Just to put this into perspective the new VivExotic Modex 24 which comes in two parts both main and extension kits are 3ft x 2ft x 2ft which would make a 6ft x 2ft x 2ft viv would cost £220 delivered 

may make this a bit easier for you and remember all vivexotic vivs come with hard wood backs

Thanks Craig 

The Reptile Hotel


----------



## lizard wizard (Jun 9, 2009)

ide make it 6ft long 2ft deep and 3ft high and have a really deep substrate area as tegus love to dig


----------



## wadey (Feb 13, 2010)

tom1400 said:


> when sealing it don't just pop to b&q for sealent. go to a pet shop and get vivarium sealent. It's about 5 quid for a reasonable sized tube. Not cheap but if you use sealant from b&q the solvents in the glue can harm the animal that goes in the tank, which is not good at all.
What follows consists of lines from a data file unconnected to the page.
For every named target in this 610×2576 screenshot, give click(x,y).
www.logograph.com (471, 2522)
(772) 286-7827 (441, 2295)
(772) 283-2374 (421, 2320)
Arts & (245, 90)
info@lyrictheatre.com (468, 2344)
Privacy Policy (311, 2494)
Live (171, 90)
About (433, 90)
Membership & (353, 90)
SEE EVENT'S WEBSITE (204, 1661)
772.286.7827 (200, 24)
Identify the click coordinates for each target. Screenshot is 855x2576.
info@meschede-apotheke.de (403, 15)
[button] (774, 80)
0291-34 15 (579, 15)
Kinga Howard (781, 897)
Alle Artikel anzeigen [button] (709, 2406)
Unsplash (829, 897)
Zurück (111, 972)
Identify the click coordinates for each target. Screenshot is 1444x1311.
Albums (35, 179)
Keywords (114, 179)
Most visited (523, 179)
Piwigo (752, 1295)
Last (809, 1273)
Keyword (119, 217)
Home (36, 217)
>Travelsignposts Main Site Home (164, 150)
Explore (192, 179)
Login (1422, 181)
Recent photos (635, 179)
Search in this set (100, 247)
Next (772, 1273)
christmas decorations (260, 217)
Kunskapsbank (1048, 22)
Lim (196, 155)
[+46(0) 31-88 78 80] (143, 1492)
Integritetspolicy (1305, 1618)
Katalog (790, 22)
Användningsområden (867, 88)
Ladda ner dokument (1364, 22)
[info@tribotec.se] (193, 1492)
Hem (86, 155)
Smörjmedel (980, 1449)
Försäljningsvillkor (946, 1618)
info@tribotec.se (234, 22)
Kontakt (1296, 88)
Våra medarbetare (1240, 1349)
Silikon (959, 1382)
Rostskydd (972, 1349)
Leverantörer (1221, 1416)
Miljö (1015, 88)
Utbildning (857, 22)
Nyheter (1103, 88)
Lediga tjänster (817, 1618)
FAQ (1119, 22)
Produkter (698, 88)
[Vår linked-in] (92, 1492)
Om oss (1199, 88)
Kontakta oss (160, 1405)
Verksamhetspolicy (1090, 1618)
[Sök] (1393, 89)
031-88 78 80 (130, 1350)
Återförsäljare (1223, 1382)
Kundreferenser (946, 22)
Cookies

I was planning on sealing mine with silicone, I thought silicone was ok?


----------



## lizard wizard (Jun 9, 2009)

wadey said:


> I was planning on sealing mine with silicone, I thought silicone was ok?


 
normal silicone a no no,marine silicone yes,available from any good aquatic centre


----------



## Hazze (Dec 8, 2009)

lizard wizard said:


> ide make it 6ft long 2ft deep and 3ft high and have a really deep substrate area as tegus love to dig


Yeh I was thinking about maybe doing that. 

Cheers :smile:


----------



## tom1400 (Jan 21, 2007)

always always always when building a vivarium/tank use the sealent for sale in pet shops, never ever any other sealent.


----------